Cytotoxicity tests on medical devices
Cytotoxicity tests are essential for assessing the cleanliness and biocompatibility of medical devices. These tests specifically measure the toxic effect that a material can have on cell structures and are part of the DIN EN ISO 10993-5 standard. The aim is to ensure that the products have no harmful effect on cells and are therefore safe to use. The extraction and incubation times, which can vary depending on the product, are essential for a reliable assessment of the cytotoxicity of medical devices. The reproducibility of the tests, particularly in the case of repeat tests or tests as part of monitoring, is also of crucial importance.
Test procedure
The testing procedure for cytotoxicity tests involves several steps to ensure that the products tested do not have any harmful effects on cells:
- Sample preparation: medical devices are extracted in a suitable medium for 4 to 72 hours to dissolve potentially toxic substances.
- Cell culture: Suitable cell lines such as fibroblasts or epithelial cells are used as they have a high sensitivity to toxic substances.
- Incubation: The cells are incubated with the extract of the product for a defined period of time (24 to 72 hours).
- Observation: After incubation, the cells are examined under the microscope for morphological changes and growth behavior.
- Evaluation: A quantitative result is determined. This can be done using various methods, depending on the question and regulatory requirements.
Cell lines
Cell lines are cultured cells that are widely used in research and in tests such as cytotoxicity assays. They provide a consistent and reproducible platform for evaluating cell responses to various substances. Commonly used cell lines include:
- Fibroblasts: These cells are particularly sensitive to toxic substances and are commonly used in cytotoxicity assays and are also used in clean controlling.
- Epithelial cells: These cells are also widely used and are well suited for tests that evaluate the interaction of materials with cell surfaces.
Specific requirements for cell lines
- Authenticity: The cell lines must be verified and free of contamination.
- Passage number: Cells should be in a low passage number to avoid genetic drift.
- Culture conditions: Culture conditions must be standardized, including temperature, CO₂ concentration and culture medium.
Extraction and incubation times
Extraction and incubation times are decisive parameters in cytotoxicity tests. They vary depending on the type of medical device.

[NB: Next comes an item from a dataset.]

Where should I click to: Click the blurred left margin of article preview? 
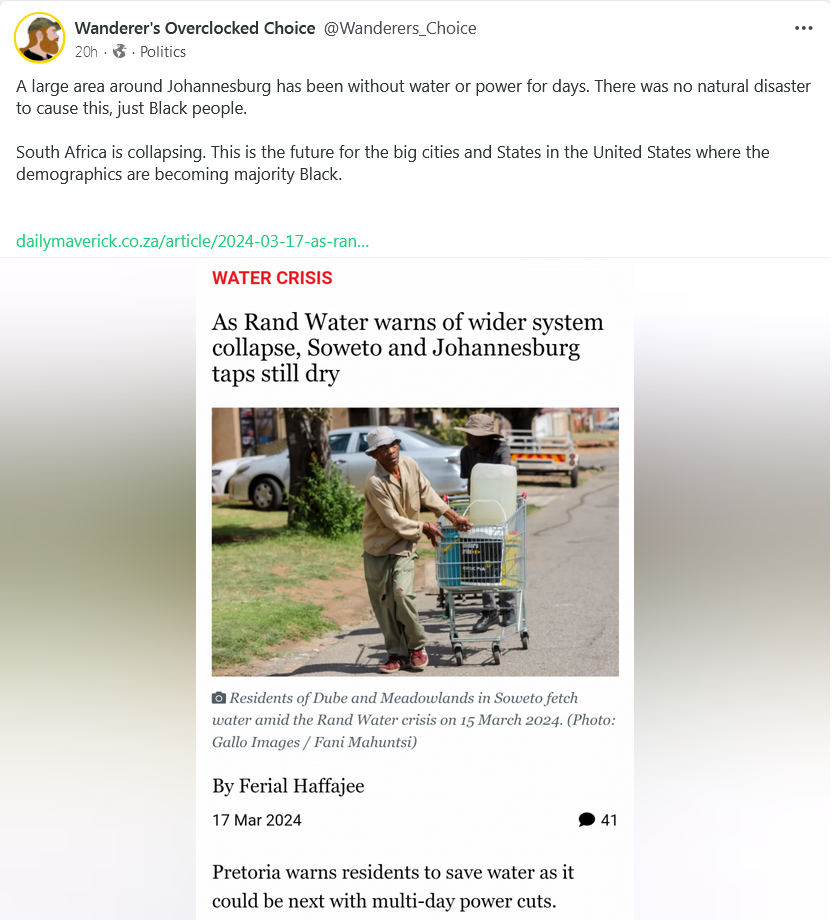click(x=98, y=589)
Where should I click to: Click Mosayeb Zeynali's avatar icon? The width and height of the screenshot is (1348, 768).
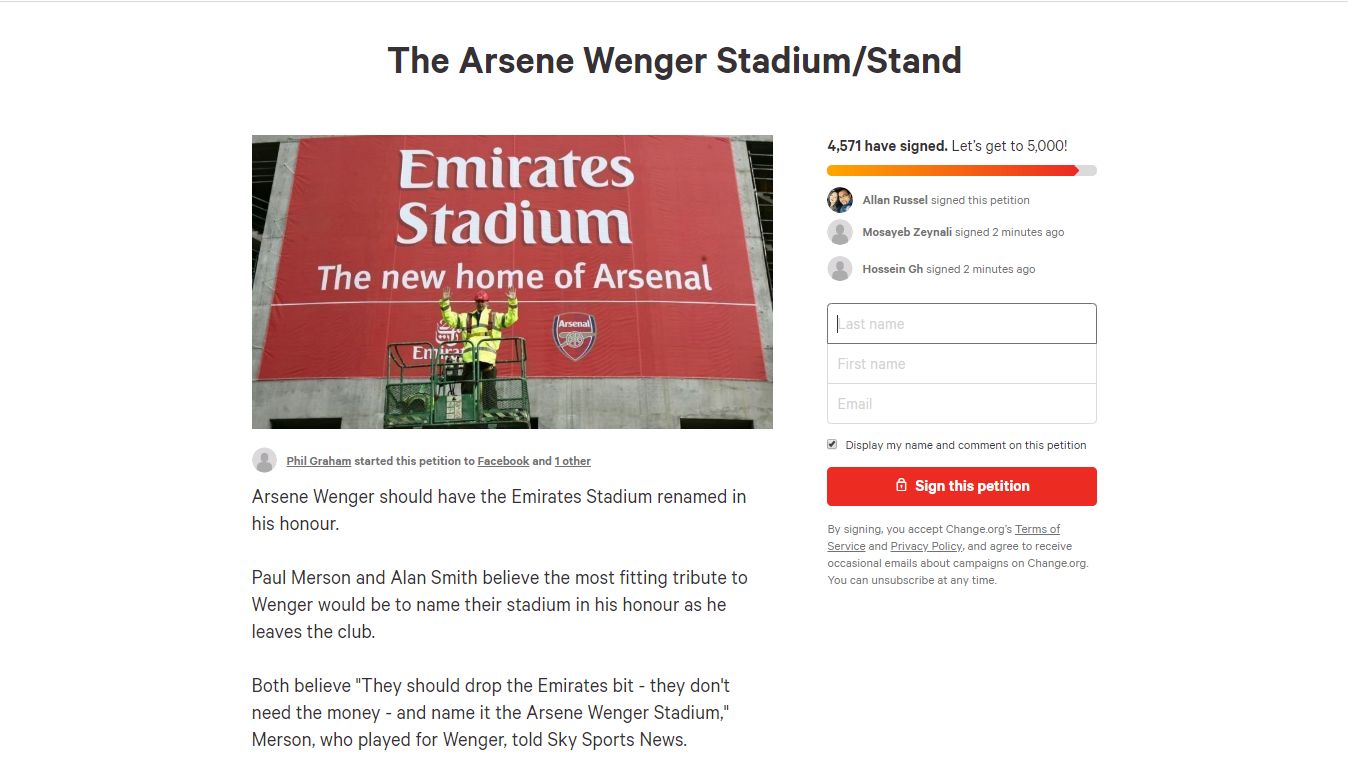[840, 232]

The following options can be used as an initial guideline, but the final decision must be made by the manufacturer based on a risk assessment:
Extraction time:
- Non-critical devices: 24 hours (4 hours also possible for short-term use with justification from the manufacturer)
- Implants: 72 hours
Incubation time:
- Non-critical products: 24 hours
- Standard instruments: 48 hours
- Implants: 72 hours
Evaluation methods
There are various evaluation methods for cytotoxicity tests, which are described in the standard DIN EN ISO 10993-5. These methods are suggestions and are not binding. The common methods include
- MTT test: measures cell viability by the reduction of MTT to formazan.

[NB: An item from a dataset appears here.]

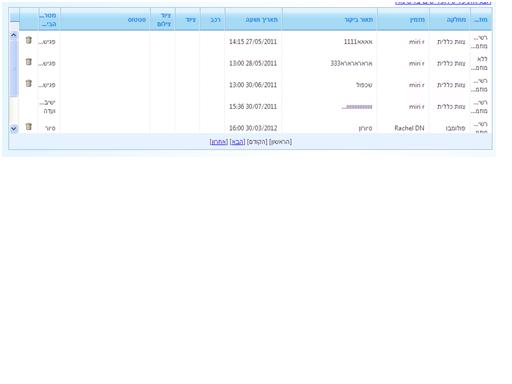Go to next page link הבא
The image size is (512, 384).
(x=237, y=142)

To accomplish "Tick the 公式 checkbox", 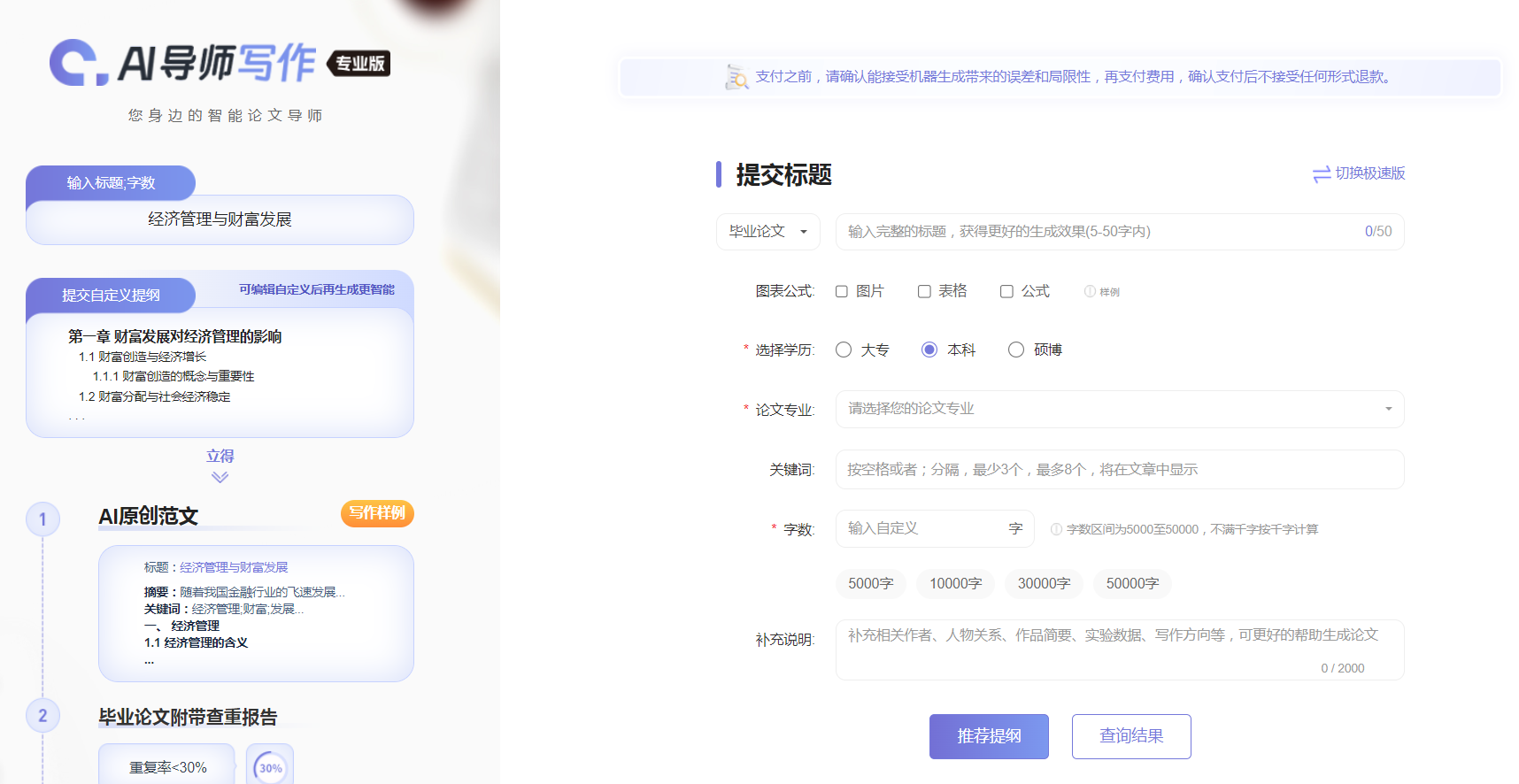I will (x=1006, y=291).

- Crystal violet staining: This method is used to quantitatively assess cell viability.
Comparison of the evaluation methods
MTT test:
- Advantages: High sensitivity, widely used, quantitative.

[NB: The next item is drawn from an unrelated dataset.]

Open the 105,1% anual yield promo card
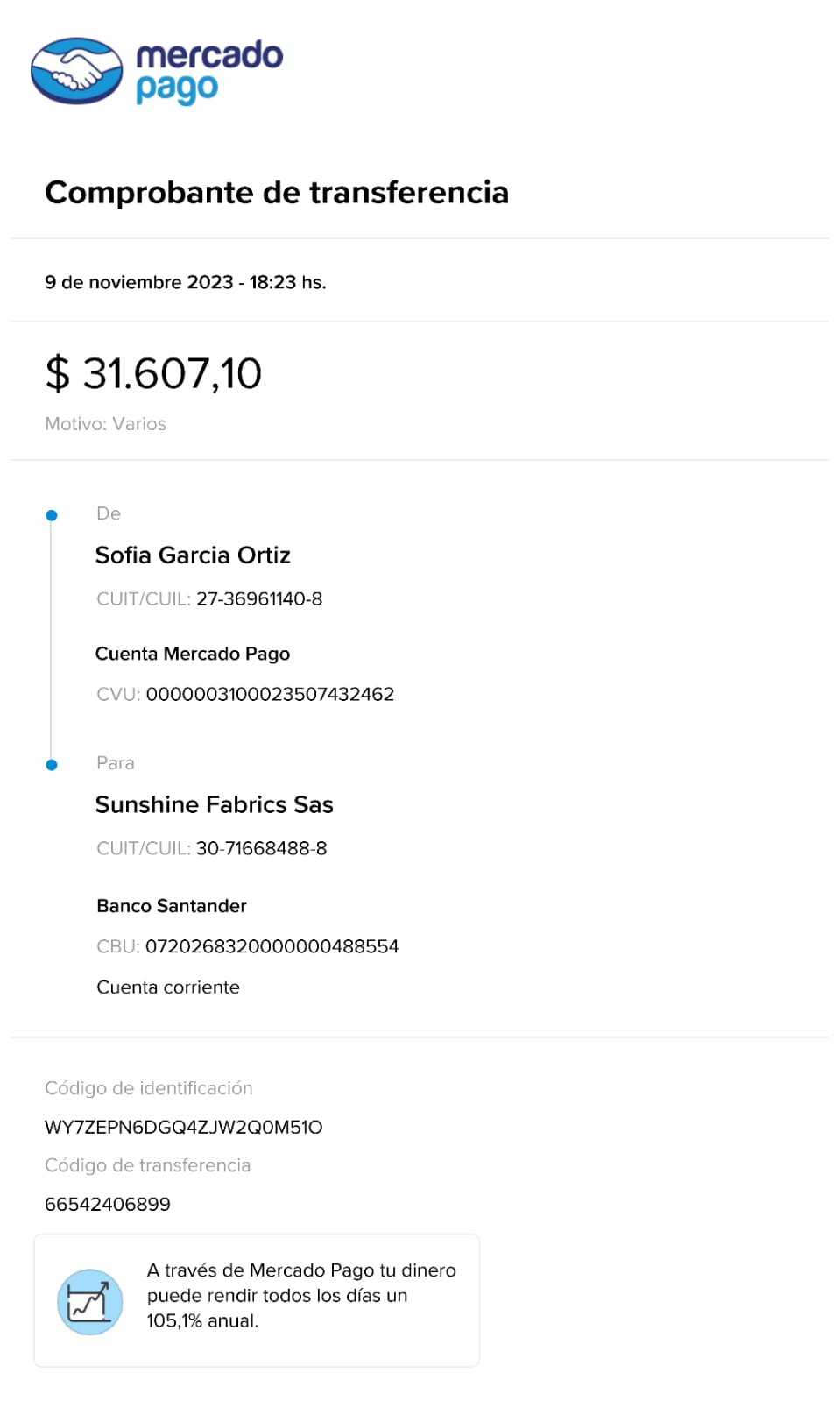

- Disadvantages: Can be affected by certain substances that interfere with the reduction of MTT.
Crystal violet staining:
- Advantages: Easy to perform, quantitative, reliable.
- Disadvantages: Can be influenced by cell overlay, requires careful performance.
Crystal violet staining
CleanControlling's preferred method of analysis is crystal violet staining, which has been used as standard at CleanControlling for years and is also accredited. This method is also recognized by the FDA.
Crystal violet staining procedure
- Fixation: After incubation, the cells are fixed in order to preserve their structure.
- Staining: the fixed cells are stained with crystal violet, a dye that binds to the cells' DNA.
- Washing: Excess dye is washed off to retain only the stained cells.
- Evaluation: The bound dye is returned to solution, resulting in a colored liquid whose intensity correlates with the number of cells present.
Recommendation
To ensure comparability with previous analyses, we recommend that the extraction and incubation times are generally retained. These are listed in the final reports. However, new parameters are also possible. These parameters, which are important for the test, can be specified by the client in the TEST ITEM CHARACTERIZATION SHEET and thus form the basis for the subsequent test planning.
General recommendation
For implants:
- Extraction time: 72 hours
- Incubation time: 72 hours
For products other than implants:
- Extraction time: 24 hours
- Incubation time: 48 hours
Conclusion
The use of proven evaluation methods is essential for a reliable assessment of the cytotoxicity of medical devices. The extraction and incubation times, which can vary depending on the product, are essential for a reliable evaluation of the cytotoxicity of medical devices. Consistent extraction and incubation times are crucial for the reproducibility of tests, especially in the case of repeat tests or tests as part of monitoring. These measures help to ensure the safety and biocompatibility of the products.